Zudem werden bei den Konzerten in Zürich mehr Prominente als sonst erwartet, auch für ihre Sicherheit ist der Veranstalter verantwortlich.

Der Aufwand lohne sich trotzdem, sagt Landolt. Weil die Fans sich so sehr darauf freuen, weil es einmalig ist und Zürich im Rampenlicht steht. Und doch sagt Landolt: «Die Stadt Zürich ist für eine Taylor Swift zu klein, das Stadion auch.»

Das Letzigrund ist das kleinste Stadion, in dem Taylor Swift auf ihrer Welttournee auftritt. Swift verdient damit weniger als andernorts, trotz erhöhten Ticketpreisen. Warum kommt sie dennoch nach Zürich?

Hohe Kosten und viele Auflagen der Stadt

Der Mann, der Taylor Swift in die Schweiz holte, heisst André Béchir. Er ist der erfolgreichste Konzertveranstalter der Schweiz und oft der Grund, warum Weltstars in der kleinen Schweiz auftreten.
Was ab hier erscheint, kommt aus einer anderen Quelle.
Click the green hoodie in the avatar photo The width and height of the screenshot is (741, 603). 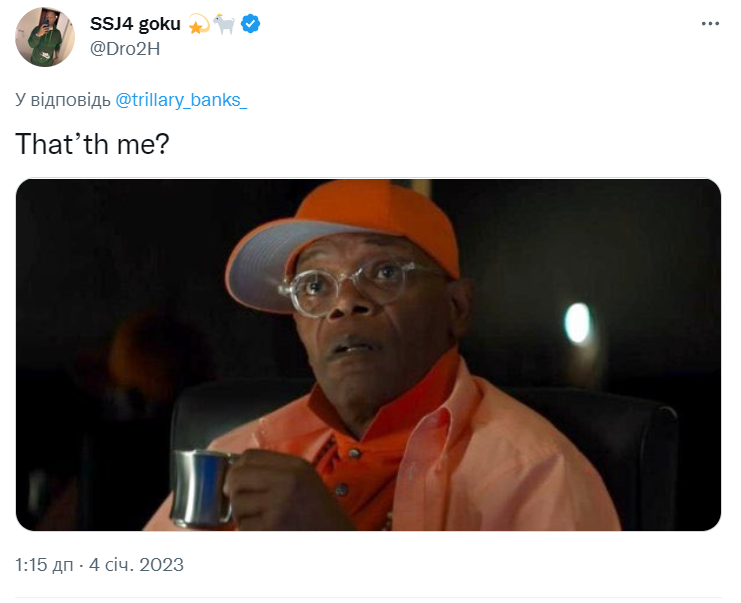[x=43, y=47]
Béchir ist auch dafür verantwortlich, dass AC/DC Ende Juni in Zürich auftrat. Er ist seit Jahrzehnten mit der Band befreundet. Nun kommt Taylor Swift, weil Béchir eine gute Beziehung zu ihrem Tournée-Veranstalter AEG pflegt. Die Firma habe ihn angefragt, ob er Interesse daran habe, Swift in Zürich auftreten zu lassen.
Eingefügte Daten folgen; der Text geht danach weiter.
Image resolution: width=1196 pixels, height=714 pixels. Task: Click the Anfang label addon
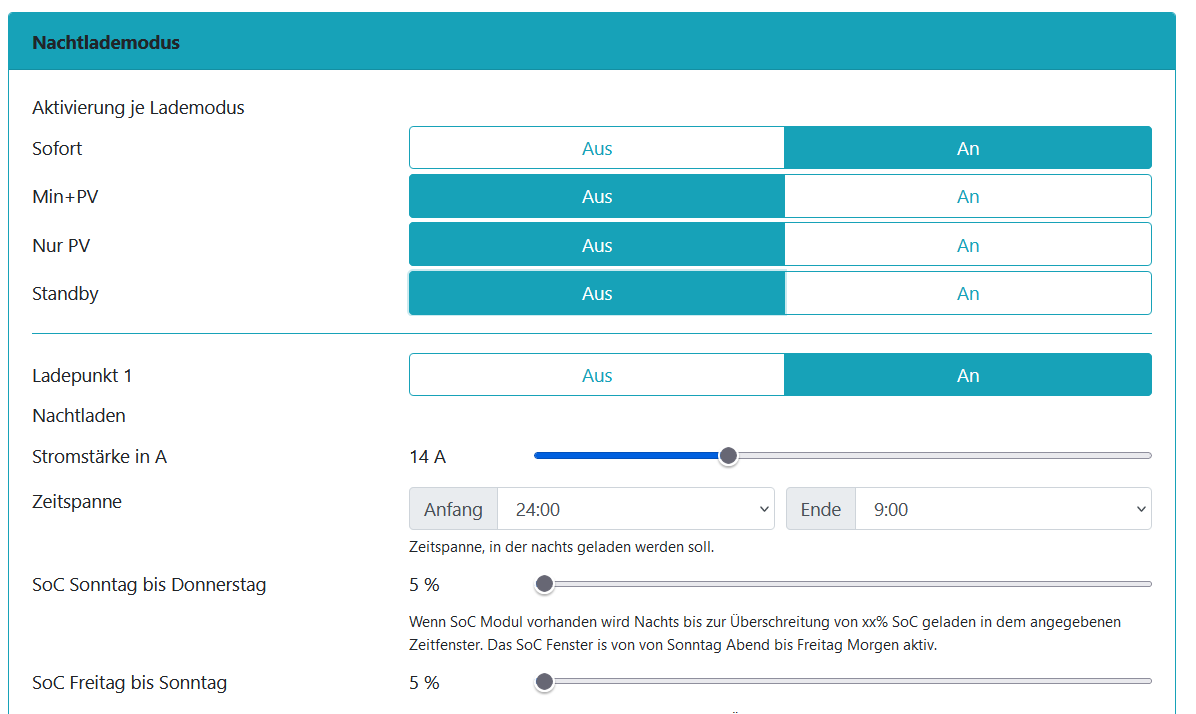[x=453, y=509]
Wer kann bei solch einem Angebot Nein sagen?

Die definitive Zusage erhielt Béchir vor einem Jahr. Damals war der Hype um Swift noch kleiner gewesen. Laut Béchir entschieden die Veranstalter damals, dass das Risiko für Zürich bei zwei Konzerten absehbar wäre. Zwei Mal würde man es sicher schaffen, das Stadion voll zu kriegen, hätten sie gedacht.
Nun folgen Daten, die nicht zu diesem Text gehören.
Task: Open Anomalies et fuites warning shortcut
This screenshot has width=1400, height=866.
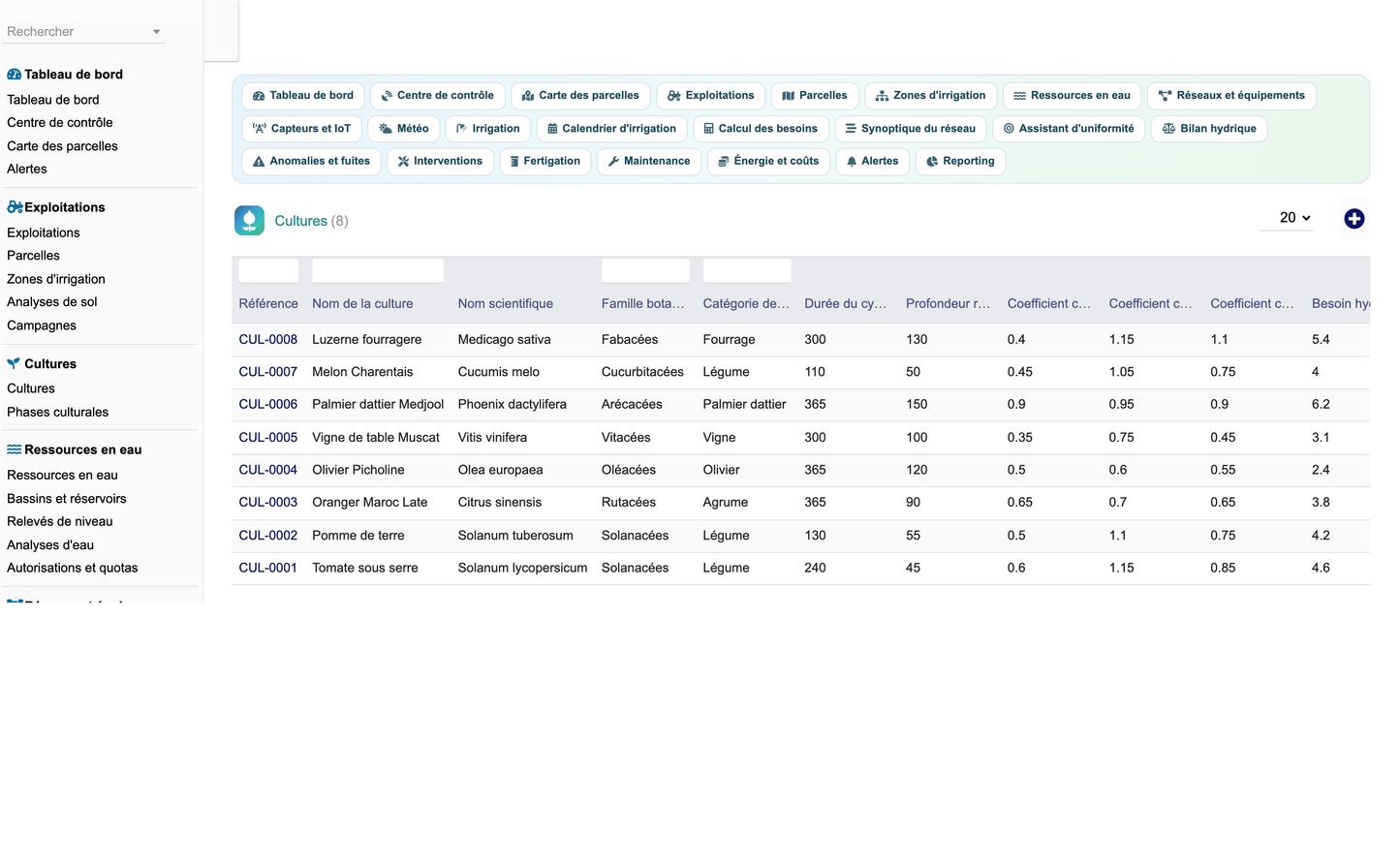Action: point(310,162)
Béchir hat in seiner Karriere schon Konzerte von etlichen Weltstars organisiert. Er sagt: «Ich kann mich nicht erinnern, dass jemals so eine Euphorie entstanden ist wie bei Taylor Swift.»

Vielleicht ist Taylor Swift inzwischen eine Nummer zu gross für Zürich. Stadionmanager Landolt glaubt, dass Taylor Swift nach den zwei Konzerten nicht wieder kommt. Zürich kann mit London kaum mithalten. Für Swift, sagt Landolt, ist Zürich ein Dorf.

Der Konzertveranstalter Béchir sagt, die Schweiz müsse aufpassen, dass sie auf dem Konzertmarkt nicht abgehängt werde. Im Letzigrund sind Grossanlässe wegen der Belastung für die Anwohner seit Jahren ein Politikum. Es kommt vor, dass sich interessierte Veranstalter wegen der Auflagen der Behörden zurückziehen.

Dabei kommen die Anlässe auch der Stadt finanziell zugute: Taylor Swift muss für ihre Einnahmen aus dem Konzert in Zürich Steuern zahlen. Laut Béchir im sechsstelligen Bereich.